=== Exercise text ===
I miss Belinda and Marie every day. Saying goodbye to them ranks among the most difficult things I have ever done in my life. There were tears. There were beautiful words of affirmation, gratitude and love. Ok, there may have been a few choice curse words. And there was hope, lots of it, for a future world without cancer.
Hope feels strange at the bedside of a dying friend, after the death of a spouse, when a relationship ends, or a catastrophic event or disease diagnosis changes your life forever.
Today marks the second Sunday of Advent, a church season that is all things expectant and hopeful. We know that Jesus is coming, both incarnate as the baby in the manger and resplendent as the Savior, bringing to his people a message of joy, peace, love and hope.
Yet Advent comes to an end, gloriously, on Christmas Day.
On the other hand, grief, loss and loneliness have no such endpoints. While there are people who think we should move past our feelings as quickly as possible because, you know, life goes on, our emotions are complicated. It’s a process, and it’s different for each of us.
=== Data records ===
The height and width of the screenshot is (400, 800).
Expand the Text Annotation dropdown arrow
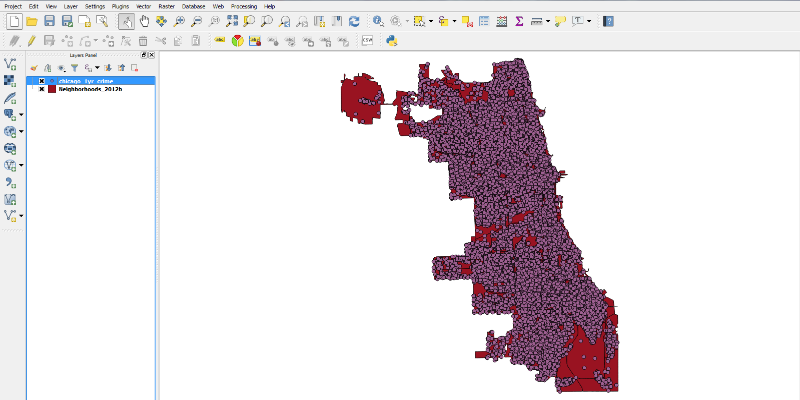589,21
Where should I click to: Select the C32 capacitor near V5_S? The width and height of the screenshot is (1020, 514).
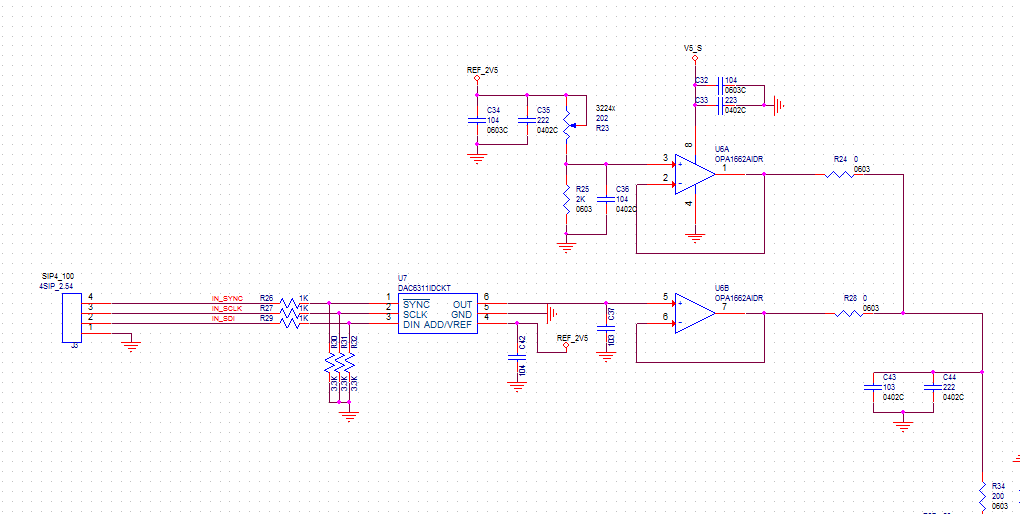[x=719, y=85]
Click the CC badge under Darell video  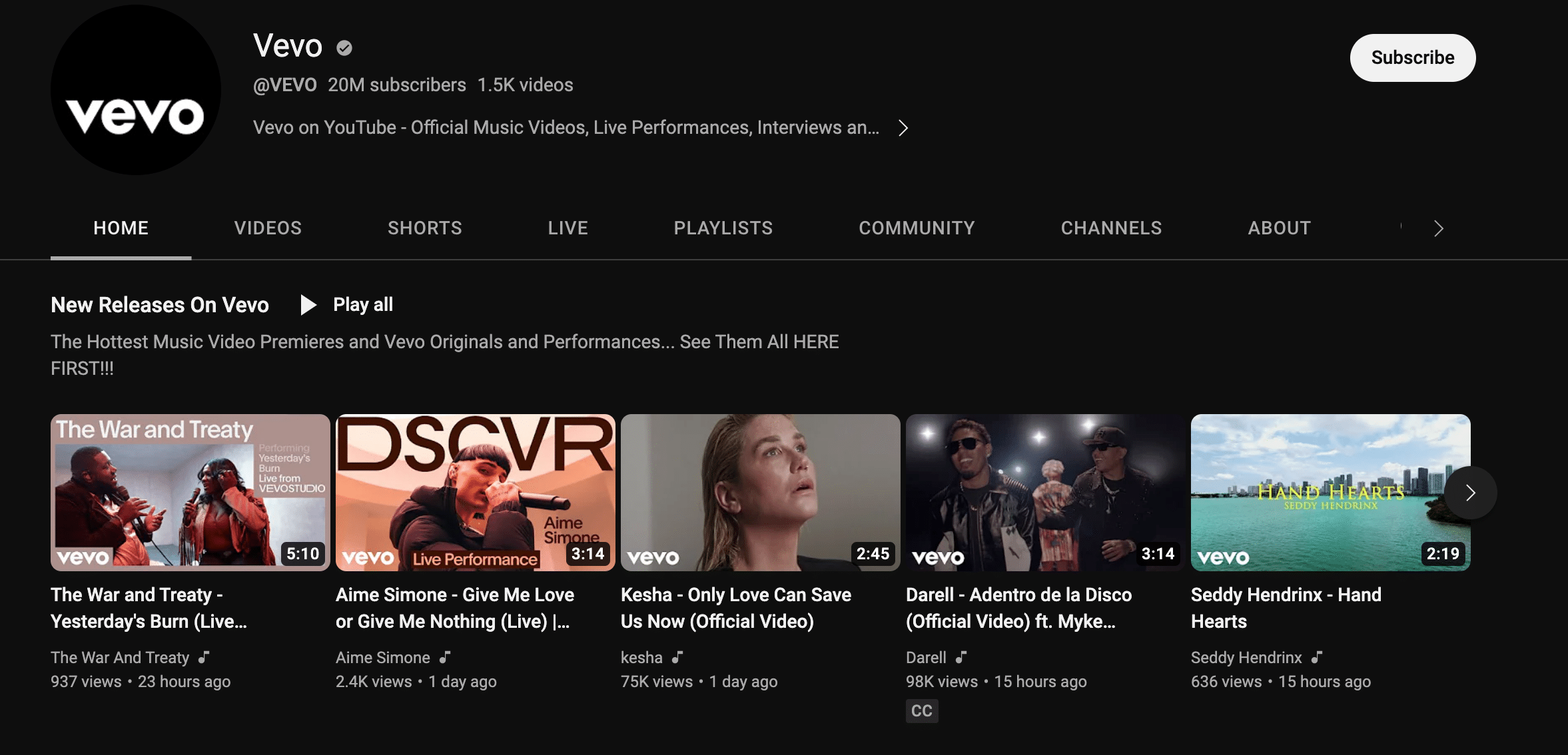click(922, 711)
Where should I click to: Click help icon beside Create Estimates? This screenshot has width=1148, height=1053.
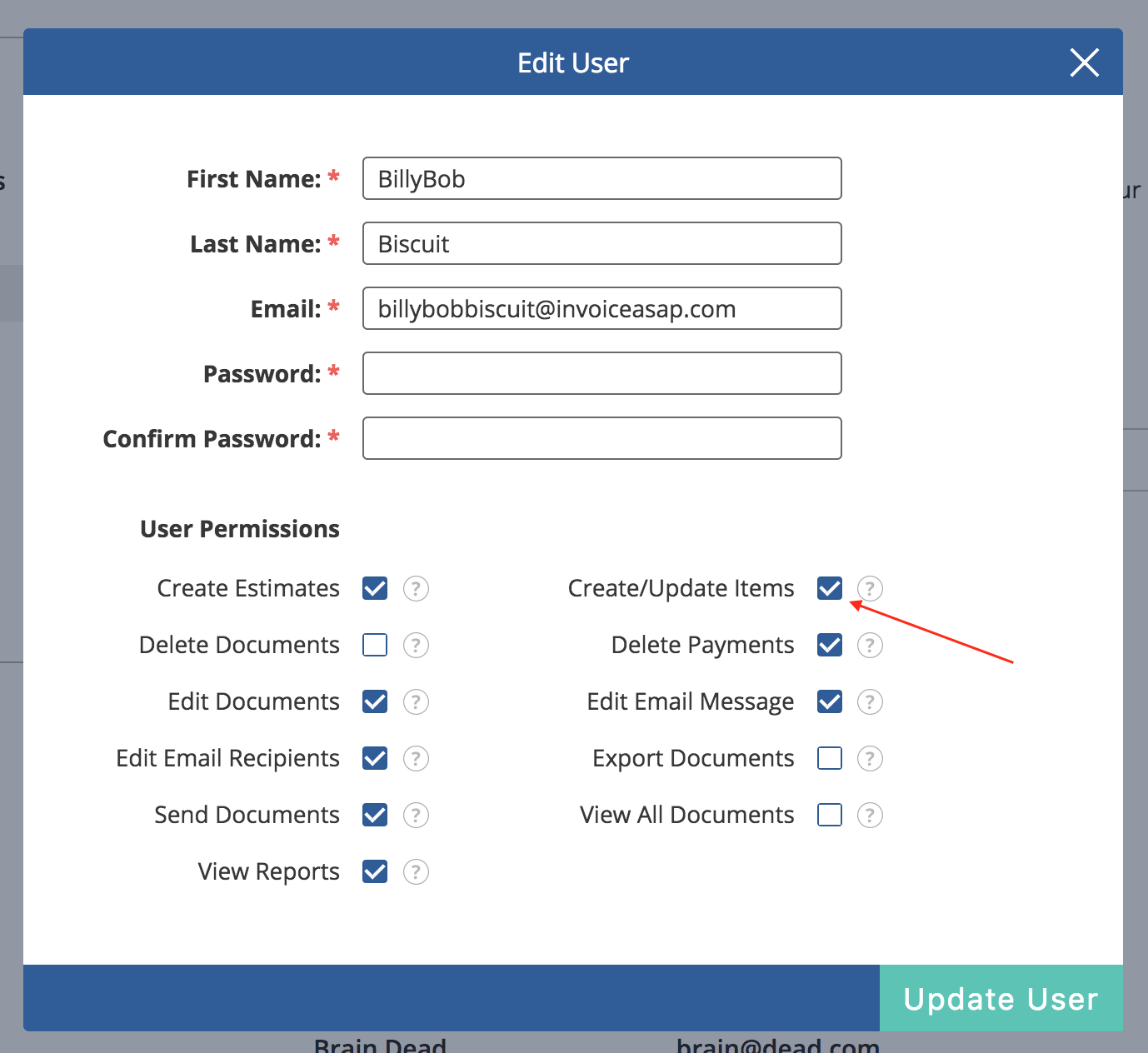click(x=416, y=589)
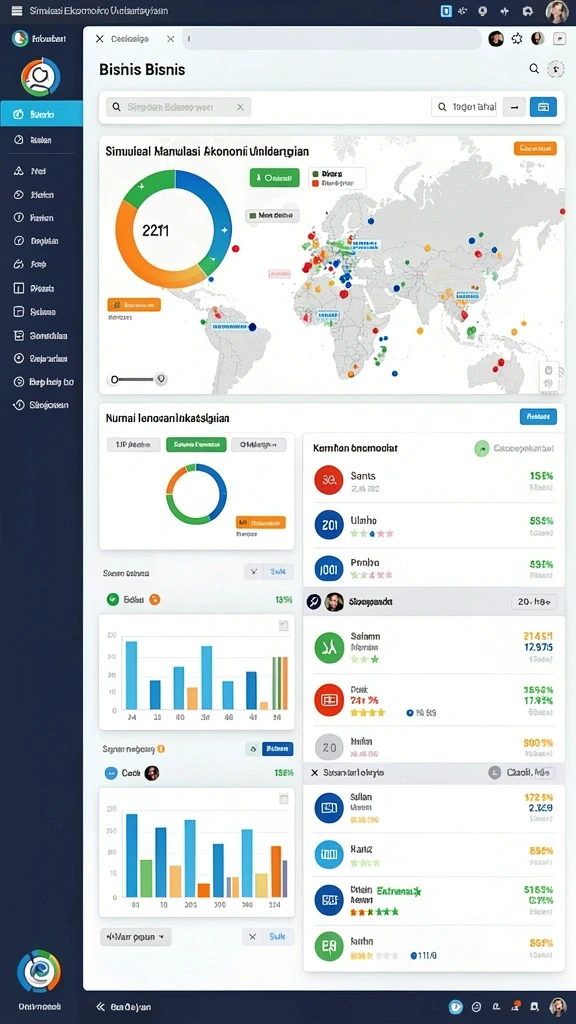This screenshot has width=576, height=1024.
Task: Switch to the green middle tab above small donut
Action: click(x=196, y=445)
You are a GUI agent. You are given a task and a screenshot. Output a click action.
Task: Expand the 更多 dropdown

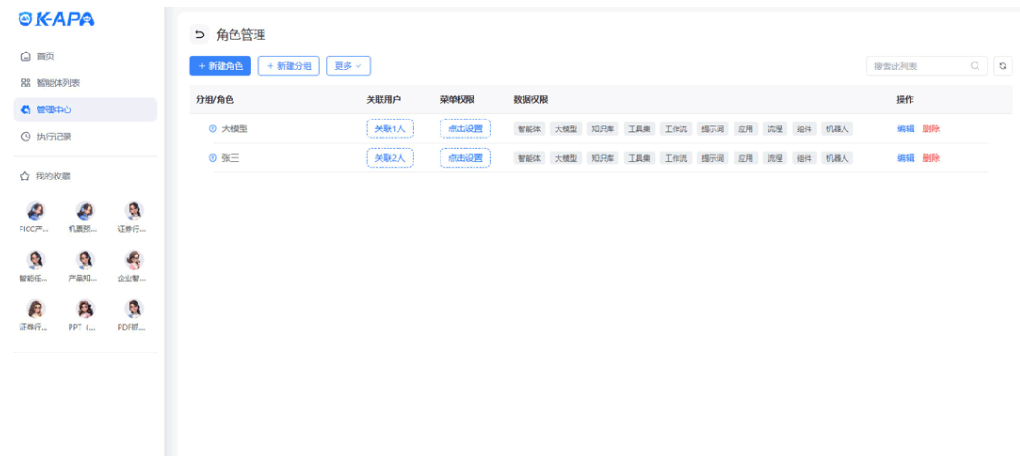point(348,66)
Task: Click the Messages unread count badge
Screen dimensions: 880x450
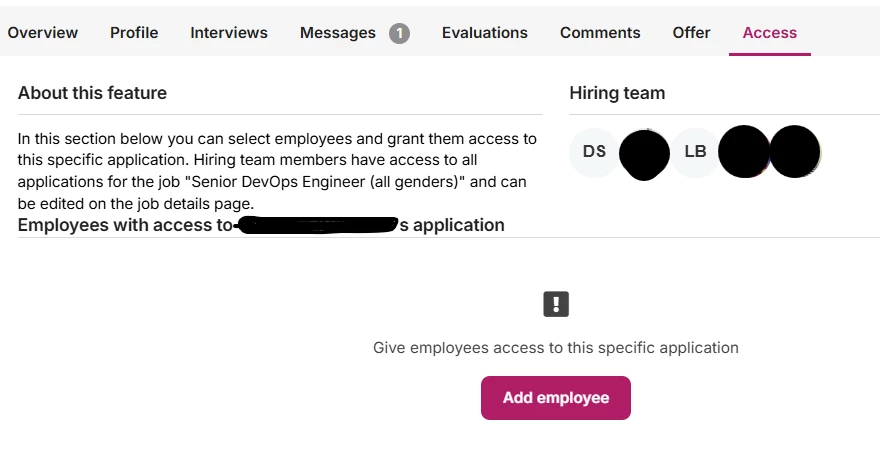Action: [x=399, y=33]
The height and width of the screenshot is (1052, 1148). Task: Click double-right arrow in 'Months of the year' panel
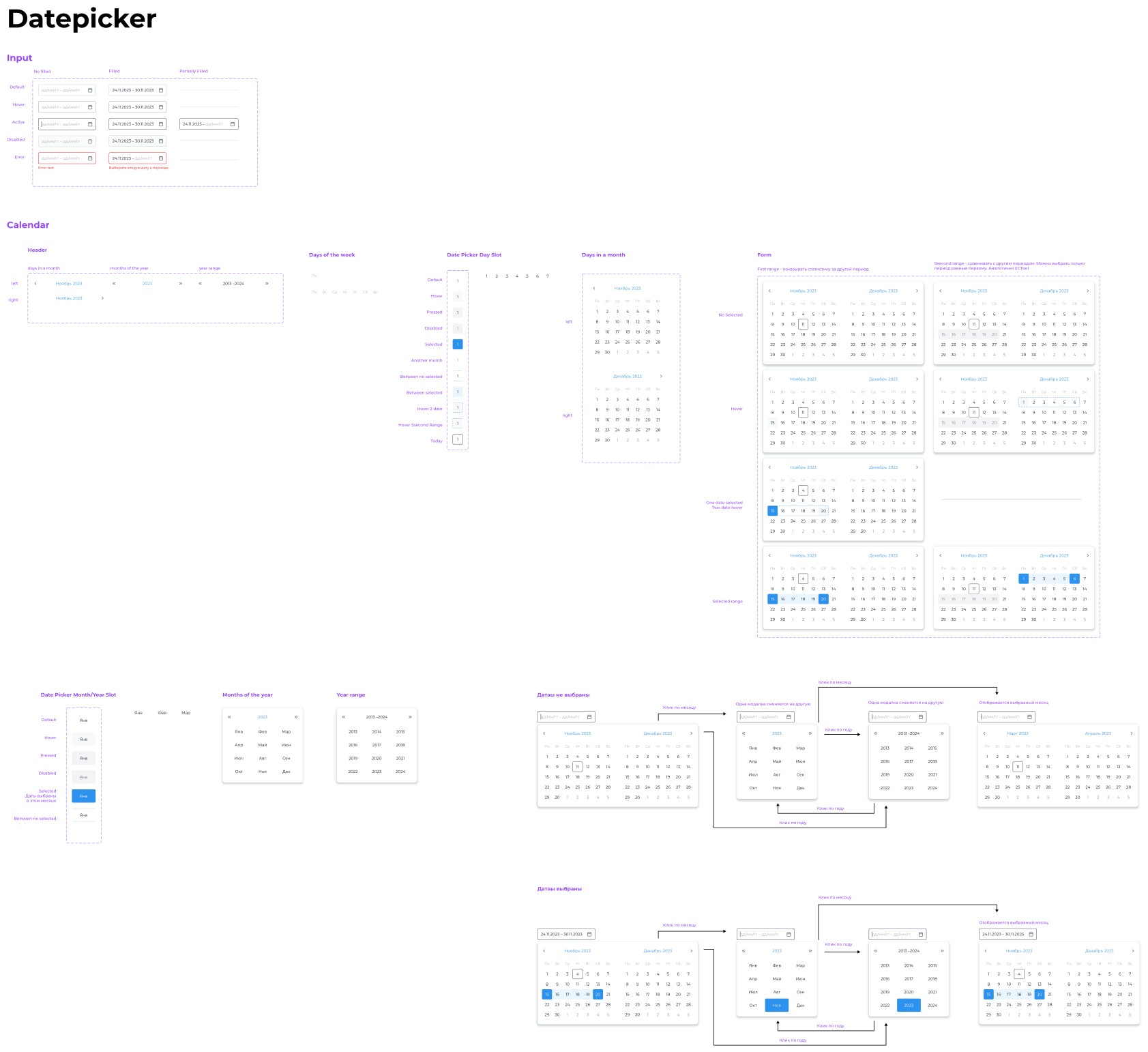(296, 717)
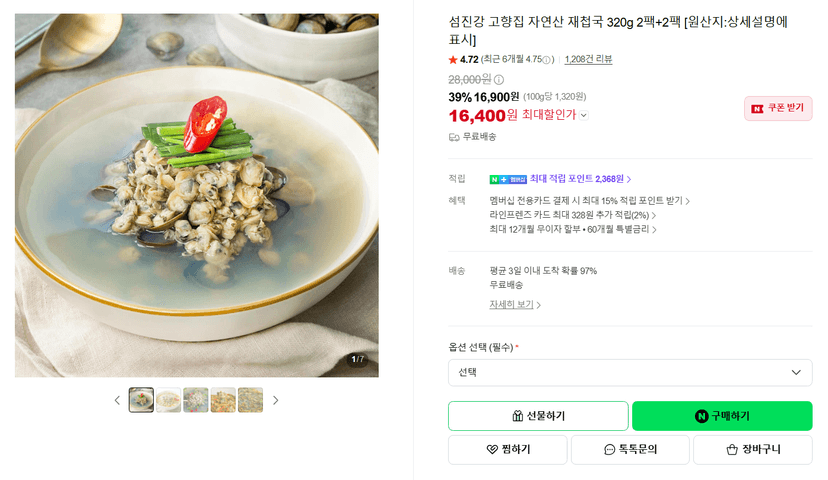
===
■ Problem statement
Render this sentence from the reflection on grief and Advent in Spanish: "Yet Advent comes to an end, gloriously, on Christmas Day."

■ Answer to this problem
Sin embargo, el Adviento llega a su fin, gloriosamente, el día de Navidad.